上下巻通しで読んで、あぁこの物語の主人公は環だったのかと・・・涙が止まらなかった。
上巻の芳野×伊月のお話は、伊月が感情迷子になっているシーンが痛々しくてすれ違う2人が辛かった分、芳野の絞り出すような告白で天を仰ぎました。
セリフもですがこの作品はとにかくモノローグがとても素敵。文学的で余韻があって、それでいて生々しく琴線に触れる。

でも上巻一点だけ言わせてほしい!医者のアイツ、マジあいつ許さん!芳野がやってくれたので少し溜飲が…いやもっと完璧に再起不能にしたら良かったわ。tn潰したったら良かったのに。失礼しました。

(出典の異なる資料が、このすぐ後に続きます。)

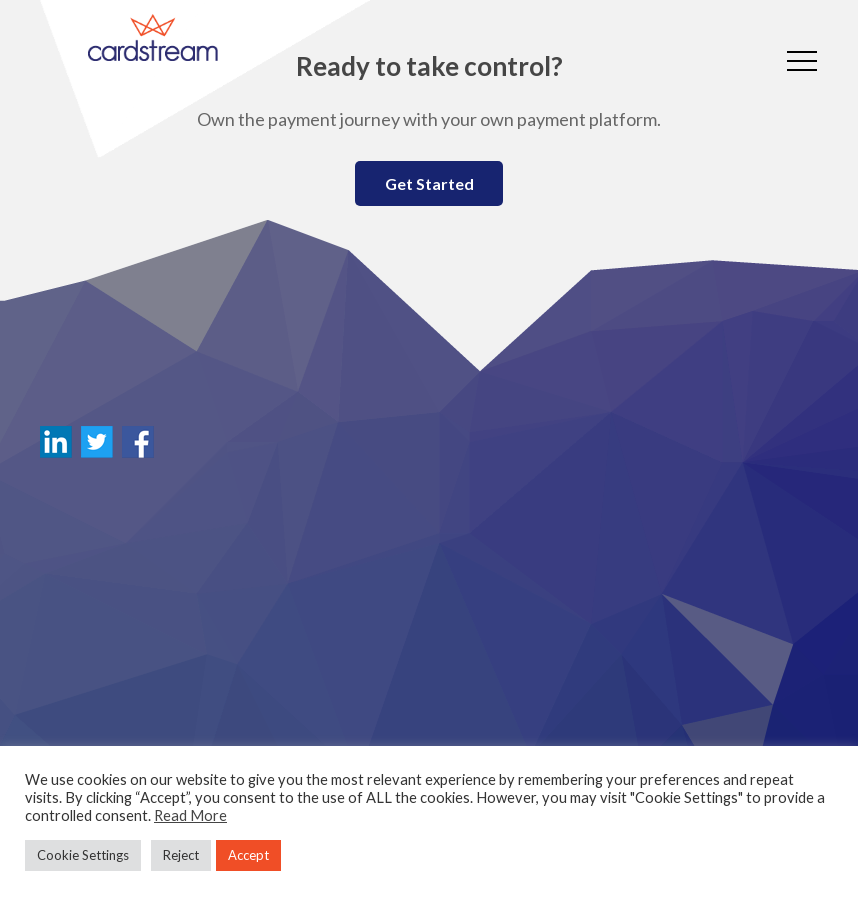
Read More (190, 815)
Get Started (429, 183)
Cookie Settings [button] (83, 855)
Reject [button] (181, 855)
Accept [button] (248, 855)
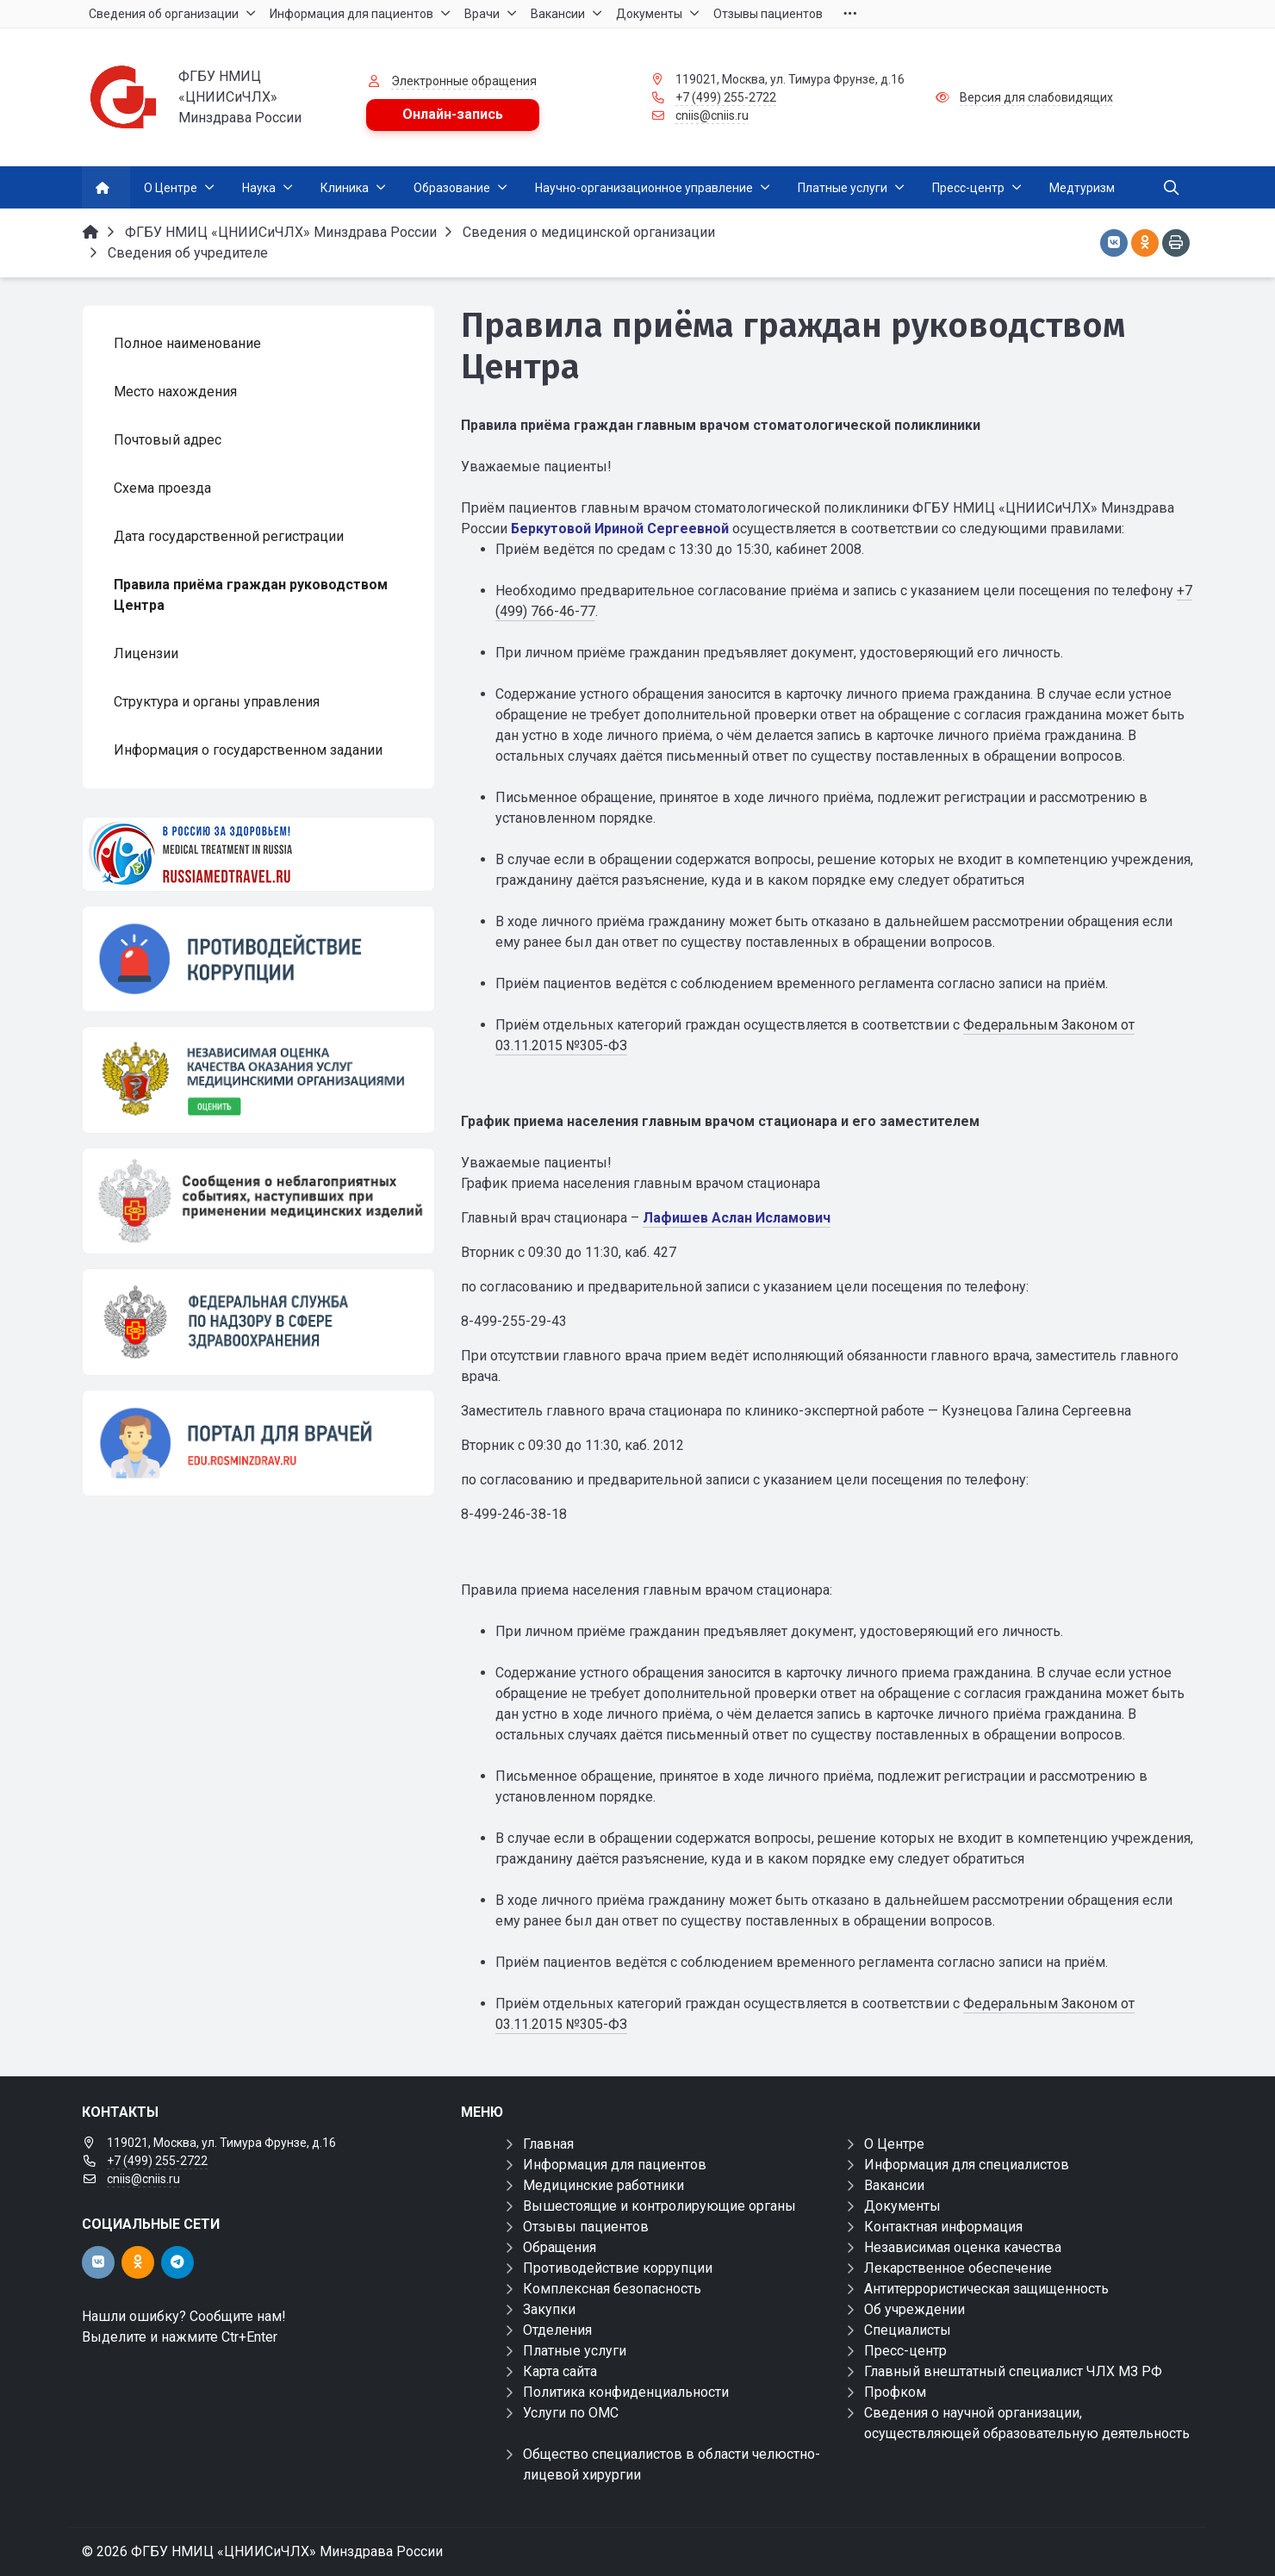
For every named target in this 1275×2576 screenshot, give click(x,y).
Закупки (549, 2309)
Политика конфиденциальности (626, 2392)
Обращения (559, 2247)
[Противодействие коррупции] (258, 958)
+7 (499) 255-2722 (725, 97)
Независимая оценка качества (962, 2247)
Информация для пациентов (614, 2164)
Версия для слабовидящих (1036, 97)
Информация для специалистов (966, 2164)
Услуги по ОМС (571, 2413)
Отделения (557, 2330)
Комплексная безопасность (612, 2288)
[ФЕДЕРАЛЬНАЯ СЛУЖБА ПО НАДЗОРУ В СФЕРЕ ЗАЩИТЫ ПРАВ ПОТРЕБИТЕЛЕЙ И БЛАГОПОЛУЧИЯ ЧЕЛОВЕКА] (258, 1321)
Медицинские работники (603, 2185)
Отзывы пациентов (586, 2226)
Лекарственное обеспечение (958, 2268)
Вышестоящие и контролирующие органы (659, 2206)
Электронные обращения (464, 81)
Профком (895, 2392)
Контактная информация (943, 2226)
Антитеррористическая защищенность (986, 2288)
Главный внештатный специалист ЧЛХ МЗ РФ (1013, 2371)
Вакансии (894, 2185)
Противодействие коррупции (617, 2268)
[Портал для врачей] (258, 1443)
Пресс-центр (905, 2351)
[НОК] (258, 1079)
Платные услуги (574, 2351)
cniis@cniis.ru (712, 115)
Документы (902, 2206)
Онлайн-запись (452, 114)
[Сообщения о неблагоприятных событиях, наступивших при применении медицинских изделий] (258, 1201)
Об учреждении (914, 2309)
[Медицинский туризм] (258, 854)
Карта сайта (560, 2371)
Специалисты (907, 2330)
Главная (548, 2144)
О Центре (894, 2144)
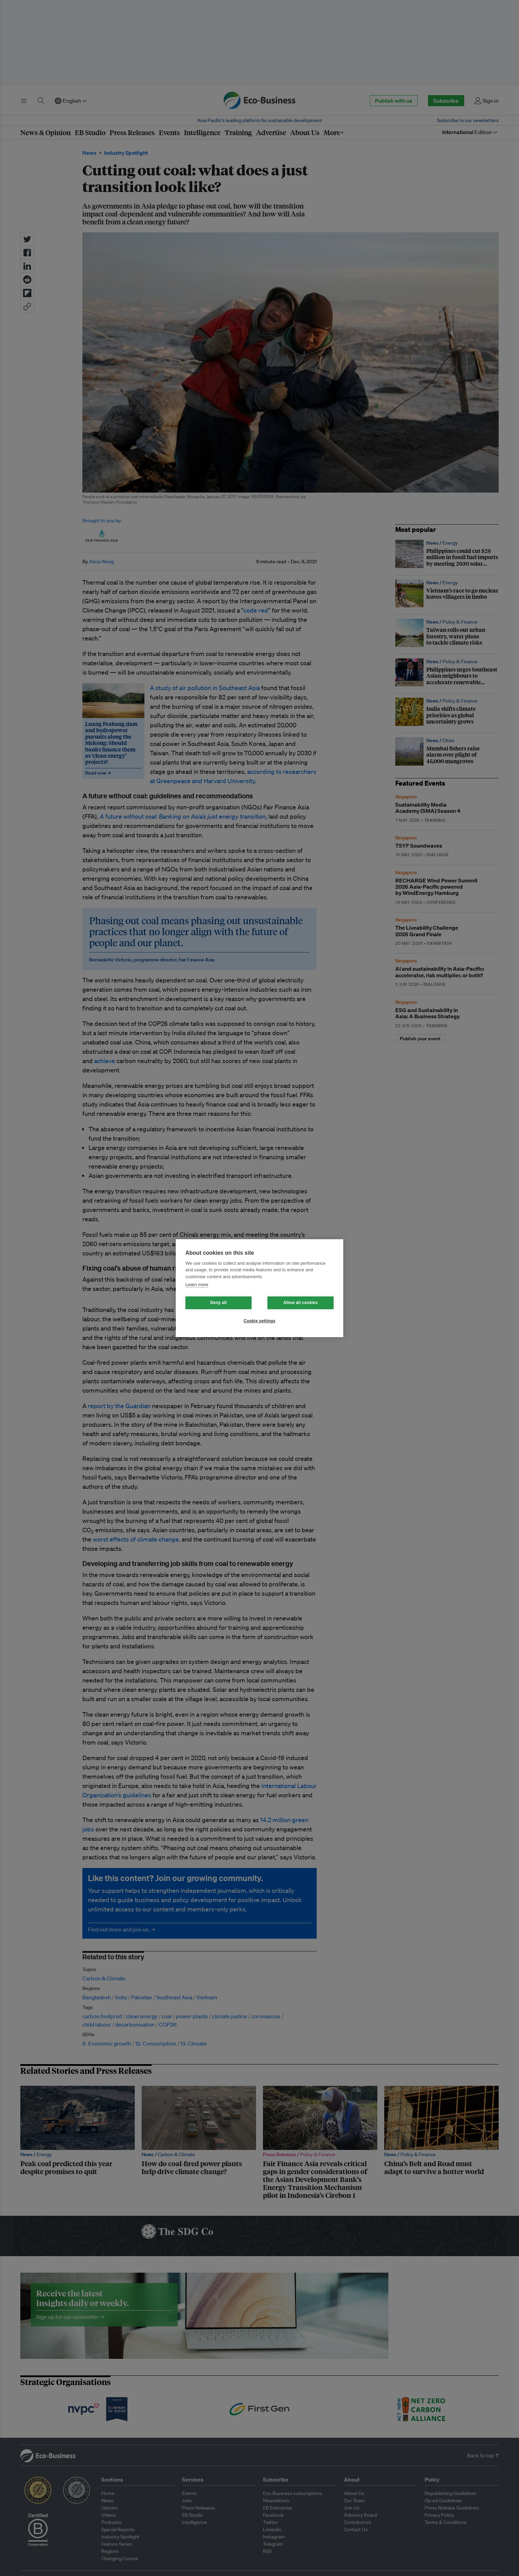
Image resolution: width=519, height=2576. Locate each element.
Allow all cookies (300, 1302)
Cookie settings (259, 1321)
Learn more (196, 1284)
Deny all (218, 1302)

そして下巻読了したとき、さらに感情の深いところまで揺さぶられました。
環さん上巻で確かに酷な事をしてたけどあれも彼の心の叫びだったと思うと、もう環を、環を助けてあげて!と。あんな想いを抱えて生きていくってどれだけ辛かろうと・・
同性同士が愛し合う事が現代よりもはるかに困難な時代に、好きだと口にすることすら許されなかった若かりし環を思うと、もう心が痛いです。
なぜ芳野に爪を剝ぐことを迫ったのか、環の心中を想像してまた涙腺が崩壊

人間は10代にやり残したことは一生ひきずる、と何かで読みました。
環にとってそれは結城との恋だったのでしょう、もう一生分ひきずっただろうし環の愛が報われて良かったよ・・・と素直に思えないのがまた凄い。
環があれだけの想いを抱いた相手が実は中々にゲスいという筋書き。ここにきて『踊る阿呆と腐れ外道』というタイトルが響く…
結城が本心では環を愛していたのはわかる、身分ある子息が結婚しなければいけない、子をもうけなければならない、全部わかる。その上で彼は笑う悪魔だ。なぜあんなにライトに環に報告することができる?
でもそんな悪魔に心底惚れてしまったんだもの、報われる事はないのかも…歪でも一緒に居られる時間は環にとってすごく満たされるのだろうと思うと切ない。もうそこは理屈じゃないですね。形はどうあれ私は環の幸せを願うのみです。

続編があるようなのでいってきます。